--- Begin Data for this task ---

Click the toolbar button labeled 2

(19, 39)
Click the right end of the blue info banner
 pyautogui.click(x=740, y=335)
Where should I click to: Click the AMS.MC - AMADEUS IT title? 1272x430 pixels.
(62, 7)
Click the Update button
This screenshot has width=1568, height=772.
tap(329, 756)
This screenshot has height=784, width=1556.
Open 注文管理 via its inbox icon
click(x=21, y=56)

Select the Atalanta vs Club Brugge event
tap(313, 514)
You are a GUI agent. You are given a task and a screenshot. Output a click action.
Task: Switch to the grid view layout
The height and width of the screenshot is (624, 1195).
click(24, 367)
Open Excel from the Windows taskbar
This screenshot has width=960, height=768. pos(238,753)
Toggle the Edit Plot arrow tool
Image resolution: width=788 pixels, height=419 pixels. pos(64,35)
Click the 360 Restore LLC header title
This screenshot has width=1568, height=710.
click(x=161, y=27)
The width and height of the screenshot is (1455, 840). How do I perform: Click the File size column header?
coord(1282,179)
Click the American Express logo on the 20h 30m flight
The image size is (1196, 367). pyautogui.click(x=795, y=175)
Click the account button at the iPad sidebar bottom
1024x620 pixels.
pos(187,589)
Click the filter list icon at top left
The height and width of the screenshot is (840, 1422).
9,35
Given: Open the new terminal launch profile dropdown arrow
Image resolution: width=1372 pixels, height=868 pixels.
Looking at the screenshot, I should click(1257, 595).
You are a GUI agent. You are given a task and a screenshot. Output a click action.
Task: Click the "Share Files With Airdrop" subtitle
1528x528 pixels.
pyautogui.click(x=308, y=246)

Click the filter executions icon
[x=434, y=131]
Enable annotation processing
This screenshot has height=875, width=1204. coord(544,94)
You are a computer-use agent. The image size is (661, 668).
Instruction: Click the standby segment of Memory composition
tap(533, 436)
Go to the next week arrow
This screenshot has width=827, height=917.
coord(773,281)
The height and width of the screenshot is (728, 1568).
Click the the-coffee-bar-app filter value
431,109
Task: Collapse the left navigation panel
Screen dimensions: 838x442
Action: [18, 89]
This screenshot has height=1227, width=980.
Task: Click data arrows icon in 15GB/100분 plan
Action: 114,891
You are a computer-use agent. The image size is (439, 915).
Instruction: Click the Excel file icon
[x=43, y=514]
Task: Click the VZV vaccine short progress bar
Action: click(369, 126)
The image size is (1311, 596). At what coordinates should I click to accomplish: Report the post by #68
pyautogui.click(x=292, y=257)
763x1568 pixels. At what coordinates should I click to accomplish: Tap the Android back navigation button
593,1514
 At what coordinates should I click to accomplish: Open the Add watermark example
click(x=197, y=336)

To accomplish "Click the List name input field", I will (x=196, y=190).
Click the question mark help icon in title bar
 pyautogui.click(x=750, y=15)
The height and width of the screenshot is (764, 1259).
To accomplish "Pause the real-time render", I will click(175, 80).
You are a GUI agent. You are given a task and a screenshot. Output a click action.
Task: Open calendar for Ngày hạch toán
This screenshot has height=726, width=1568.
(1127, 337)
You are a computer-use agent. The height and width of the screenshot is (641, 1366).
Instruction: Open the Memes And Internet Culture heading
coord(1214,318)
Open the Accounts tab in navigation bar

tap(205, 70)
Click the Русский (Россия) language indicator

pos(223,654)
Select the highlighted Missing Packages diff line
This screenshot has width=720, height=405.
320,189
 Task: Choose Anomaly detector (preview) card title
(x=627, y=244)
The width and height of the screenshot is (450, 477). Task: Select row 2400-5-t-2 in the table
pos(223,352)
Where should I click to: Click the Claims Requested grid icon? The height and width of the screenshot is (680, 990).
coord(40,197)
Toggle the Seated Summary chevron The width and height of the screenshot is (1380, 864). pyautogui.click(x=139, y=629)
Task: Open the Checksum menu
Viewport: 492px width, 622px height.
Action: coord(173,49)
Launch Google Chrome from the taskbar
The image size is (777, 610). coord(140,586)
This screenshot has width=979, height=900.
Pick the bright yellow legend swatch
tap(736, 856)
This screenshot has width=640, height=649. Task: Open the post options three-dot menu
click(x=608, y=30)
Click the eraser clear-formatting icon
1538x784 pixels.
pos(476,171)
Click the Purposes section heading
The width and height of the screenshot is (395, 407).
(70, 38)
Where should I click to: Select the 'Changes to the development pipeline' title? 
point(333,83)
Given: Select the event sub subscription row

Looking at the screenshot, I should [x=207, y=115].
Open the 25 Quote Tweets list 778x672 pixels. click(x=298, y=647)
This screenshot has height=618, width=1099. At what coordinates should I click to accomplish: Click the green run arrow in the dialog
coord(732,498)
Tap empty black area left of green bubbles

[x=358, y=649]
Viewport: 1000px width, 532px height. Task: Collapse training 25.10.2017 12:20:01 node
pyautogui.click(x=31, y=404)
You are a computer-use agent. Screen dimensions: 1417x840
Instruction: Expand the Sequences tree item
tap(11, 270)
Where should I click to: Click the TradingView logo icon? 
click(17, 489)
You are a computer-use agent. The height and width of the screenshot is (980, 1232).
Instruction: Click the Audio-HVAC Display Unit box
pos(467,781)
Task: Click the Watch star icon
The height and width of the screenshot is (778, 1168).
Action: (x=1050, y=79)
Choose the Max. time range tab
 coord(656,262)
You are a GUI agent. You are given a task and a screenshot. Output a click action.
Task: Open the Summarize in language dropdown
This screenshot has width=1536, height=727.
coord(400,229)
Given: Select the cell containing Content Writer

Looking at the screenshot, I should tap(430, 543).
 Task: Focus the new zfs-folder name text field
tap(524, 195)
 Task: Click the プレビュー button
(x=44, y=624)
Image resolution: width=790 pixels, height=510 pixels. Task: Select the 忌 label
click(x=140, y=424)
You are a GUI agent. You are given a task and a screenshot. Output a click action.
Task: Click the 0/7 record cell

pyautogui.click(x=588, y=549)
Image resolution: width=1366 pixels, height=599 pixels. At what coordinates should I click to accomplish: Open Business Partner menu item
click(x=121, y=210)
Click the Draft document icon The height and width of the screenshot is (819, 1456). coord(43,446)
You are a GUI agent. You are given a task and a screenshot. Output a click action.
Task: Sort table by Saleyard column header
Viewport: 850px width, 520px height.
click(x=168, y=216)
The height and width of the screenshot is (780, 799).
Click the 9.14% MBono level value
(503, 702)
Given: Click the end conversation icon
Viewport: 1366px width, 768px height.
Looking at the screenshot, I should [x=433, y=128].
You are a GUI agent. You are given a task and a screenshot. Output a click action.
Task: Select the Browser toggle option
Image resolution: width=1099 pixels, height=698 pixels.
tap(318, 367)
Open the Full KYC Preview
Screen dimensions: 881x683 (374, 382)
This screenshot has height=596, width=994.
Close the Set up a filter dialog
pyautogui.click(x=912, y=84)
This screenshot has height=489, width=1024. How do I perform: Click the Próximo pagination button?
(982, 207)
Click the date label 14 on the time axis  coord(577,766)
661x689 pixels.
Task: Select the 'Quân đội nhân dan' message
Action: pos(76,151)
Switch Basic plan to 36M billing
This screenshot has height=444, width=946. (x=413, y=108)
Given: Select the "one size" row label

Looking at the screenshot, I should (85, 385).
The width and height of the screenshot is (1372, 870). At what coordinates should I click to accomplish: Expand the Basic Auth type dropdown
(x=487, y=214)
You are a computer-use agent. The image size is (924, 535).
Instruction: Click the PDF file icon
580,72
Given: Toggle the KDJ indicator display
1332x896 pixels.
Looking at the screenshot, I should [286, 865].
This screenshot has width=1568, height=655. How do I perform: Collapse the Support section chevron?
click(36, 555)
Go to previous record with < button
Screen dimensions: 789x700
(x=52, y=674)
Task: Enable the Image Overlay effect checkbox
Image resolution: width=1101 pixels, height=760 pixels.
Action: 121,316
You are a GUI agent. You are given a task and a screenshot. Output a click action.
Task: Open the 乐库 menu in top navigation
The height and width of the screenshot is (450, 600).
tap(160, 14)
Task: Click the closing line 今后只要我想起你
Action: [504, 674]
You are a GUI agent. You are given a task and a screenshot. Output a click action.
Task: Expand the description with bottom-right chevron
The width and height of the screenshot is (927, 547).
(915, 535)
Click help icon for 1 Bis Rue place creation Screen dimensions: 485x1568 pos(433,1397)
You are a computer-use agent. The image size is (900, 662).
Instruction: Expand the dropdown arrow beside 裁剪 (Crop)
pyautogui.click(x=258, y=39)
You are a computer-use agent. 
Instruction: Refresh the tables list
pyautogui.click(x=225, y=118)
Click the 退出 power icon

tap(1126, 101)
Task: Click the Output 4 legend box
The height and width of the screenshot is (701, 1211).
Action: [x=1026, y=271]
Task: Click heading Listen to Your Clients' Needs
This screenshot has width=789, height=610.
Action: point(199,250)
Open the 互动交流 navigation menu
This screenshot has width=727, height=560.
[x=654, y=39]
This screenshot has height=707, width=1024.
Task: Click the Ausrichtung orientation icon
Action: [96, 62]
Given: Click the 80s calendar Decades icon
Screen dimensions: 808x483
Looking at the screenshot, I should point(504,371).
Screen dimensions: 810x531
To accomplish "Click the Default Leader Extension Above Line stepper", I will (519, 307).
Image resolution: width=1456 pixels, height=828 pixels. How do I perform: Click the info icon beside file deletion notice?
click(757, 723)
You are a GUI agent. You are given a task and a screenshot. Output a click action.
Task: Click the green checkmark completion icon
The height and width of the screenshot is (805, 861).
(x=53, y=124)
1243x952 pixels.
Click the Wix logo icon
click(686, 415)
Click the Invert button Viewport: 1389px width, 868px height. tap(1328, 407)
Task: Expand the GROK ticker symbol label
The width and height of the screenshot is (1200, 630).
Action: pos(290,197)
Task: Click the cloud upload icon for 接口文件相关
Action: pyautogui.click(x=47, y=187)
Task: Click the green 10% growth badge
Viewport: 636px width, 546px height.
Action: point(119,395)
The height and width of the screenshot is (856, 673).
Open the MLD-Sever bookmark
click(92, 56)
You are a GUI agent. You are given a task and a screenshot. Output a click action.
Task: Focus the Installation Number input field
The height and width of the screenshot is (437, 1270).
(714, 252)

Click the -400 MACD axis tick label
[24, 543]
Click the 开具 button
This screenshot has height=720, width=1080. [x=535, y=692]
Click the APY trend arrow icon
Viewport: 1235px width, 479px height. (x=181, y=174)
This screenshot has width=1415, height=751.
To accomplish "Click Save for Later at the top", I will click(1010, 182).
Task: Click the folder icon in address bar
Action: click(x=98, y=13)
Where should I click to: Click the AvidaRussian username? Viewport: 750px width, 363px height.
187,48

--- End Data for this task ---

Please present the lines as a numbered list, starting at the line that contains "Given: Click the 80s calendar Decades icon" and ending with the line that contains "Click the Invert". Leave out any blank lines.

1. Given: Click the 80s calendar Decades icon
2. Screen dimensions: 808x483
3. Looking at the screenshot, I should point(504,371).
4. Screen dimensions: 810x531
5. To accomplish "Click the Default Leader Extension Above Line stepper", I will (519, 307).
6. Image resolution: width=1456 pixels, height=828 pixels. How do I perform: Click the info icon beside file deletion notice?
7. click(757, 723)
8. You are a GUI agent. You are given a task and a screenshot. Output a click action.
9. Task: Click the green checkmark completion icon
10. The height and width of the screenshot is (805, 861).
11. (x=53, y=124)
12. 1243x952 pixels.
13. Click the Wix logo icon
14. click(686, 415)
15. Click the Invert button Viewport: 1389px width, 868px height. tap(1328, 407)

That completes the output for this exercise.